As I struggle to manage both my inbox and my buzzing brain, which felt by Friday a little bit like this, I am thankfully latching onto some signs of hope amid the AI hype.

All hail Michael Atleson, an attorney at the FTC’s division of advertising practices, who last Monday posted a breath-of-fresh-air blog post that reminded companies to keep their AI claims in check:

“A creature is formed of clay. A puppet becomes a boy. A monster rises in a lab. A computer takes over a spaceship. And all manner of robots serve or control us. For generations we’ve told ourselves stories, using themes of magic and science, about inanimate things that we bring to life or imbue with power beyond human capacity. Is it any wonder that we can be primed to accept what marketers say about new tools and devices that supposedly reflect the abilities and benefits of artificial intelligence (AI)?”

Atleson politely let companies know that the FTC “might be wondering” about, among other things, “Are you exaggerating what your product can do?” “Are you promising that your AI product does something better than a non-AI product?” “Are you aware of the risk?” And, seriously: “Does the product actually use AI at all?”

He concluded with a mic drop: “You don’t need a machine to predict what the FTC might do when those claims are unsupported,” he wrote.

Organizations still struggling with AI at scale

I’m also heartened by the fact that, honestly, enterprise companies can only move so fast when it comes to getting on the AI hype train. Just because the ChatGPT API can be used to create Queen Bee horoscopes doesn’t mean it’s going to show up in your health insurance next month.

For example, I’m currently working on a special issue for VentureBeat around the theme of implementing AI at scale. For large enterprise companies with millions of customers, sensitive data and regulatory guardrails, this is no small feat and one that most have just begun to tackle in a big way.

While my Twitter feed is filled with breathless predictions about AI use cases, many large enterprises are still just trying to corral and clean their data. Sam Altman may be prophesying about the future of AGI; but a leading insurance company is just trying to use AI to automate claims processing. Every CEO is looking for advice on not missing the boat on ChatGPT; but a Fortune 500 bank is still trying to get its average AI model deployment below 21 weeks.

An unlikely source of reassurance

Finally, I latched onto an unlikely source of reassurance in the midst of my Friday AI hype meltdown: Wired’s article titled “Welcome to the Museum of the Future AI Apocalypse,” curated by Audrey Kim, an early employee of Google.

According to the article, the Misalignment Museum “imagines a future in which AI starts to take the route mapped out in countless science fiction films — becoming self aware and setting about killing off humanity. Fortunately, in Kim’s vision the algorithms self-correct and stop short of killing all people. Her museum, packed with artistic allegories about AI and art made with AI assistance, is presented as a memorial of humankind’s future near-miss with extinction.”

The article said that Kim finds it unlikely that AGI will kill most of humanity, despite her exhibition’s theme.

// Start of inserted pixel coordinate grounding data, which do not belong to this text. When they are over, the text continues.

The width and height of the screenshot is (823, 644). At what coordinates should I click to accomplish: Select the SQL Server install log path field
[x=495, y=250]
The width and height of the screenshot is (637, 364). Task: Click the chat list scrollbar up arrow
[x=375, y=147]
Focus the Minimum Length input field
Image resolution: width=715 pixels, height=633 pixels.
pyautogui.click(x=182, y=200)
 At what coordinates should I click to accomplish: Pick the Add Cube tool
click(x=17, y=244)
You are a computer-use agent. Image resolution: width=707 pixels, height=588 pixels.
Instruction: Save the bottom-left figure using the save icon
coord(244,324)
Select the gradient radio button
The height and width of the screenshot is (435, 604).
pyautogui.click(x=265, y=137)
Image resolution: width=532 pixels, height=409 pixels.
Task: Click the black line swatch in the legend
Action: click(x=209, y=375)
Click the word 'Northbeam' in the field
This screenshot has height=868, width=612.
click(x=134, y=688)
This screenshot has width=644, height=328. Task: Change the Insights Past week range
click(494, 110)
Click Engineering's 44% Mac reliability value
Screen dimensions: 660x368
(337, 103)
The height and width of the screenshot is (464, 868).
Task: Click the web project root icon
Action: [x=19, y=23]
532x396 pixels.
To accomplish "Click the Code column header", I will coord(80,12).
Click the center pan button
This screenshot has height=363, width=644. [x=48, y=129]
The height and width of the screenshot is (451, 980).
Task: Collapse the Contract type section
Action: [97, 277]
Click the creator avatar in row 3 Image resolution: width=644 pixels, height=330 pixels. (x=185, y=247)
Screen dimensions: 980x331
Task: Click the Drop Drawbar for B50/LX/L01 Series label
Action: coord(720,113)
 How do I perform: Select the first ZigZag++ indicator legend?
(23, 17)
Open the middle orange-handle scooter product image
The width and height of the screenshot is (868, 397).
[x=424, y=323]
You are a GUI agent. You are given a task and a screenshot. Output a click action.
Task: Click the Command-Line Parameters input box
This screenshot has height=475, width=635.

“AI is going to affect all of us, so to me it’s about how do we get as many people to start thinking about it and forming their own opinions,” Kim said in the piece.

Ahh… I could just feel my typical Friday racing heart start to slow a little bit. You mean we’ll survive? If that’s the case, who cares about the AI hype?

As long as my inbox doesn’t explode, and my Twitter feed doesn’t melt, and Google searches of “generative AI” don’t pierce through the Earth’s atmosphere, I can handle the Friday AI hype.

But you’ll find me far better prepared to deal with it all on Monday.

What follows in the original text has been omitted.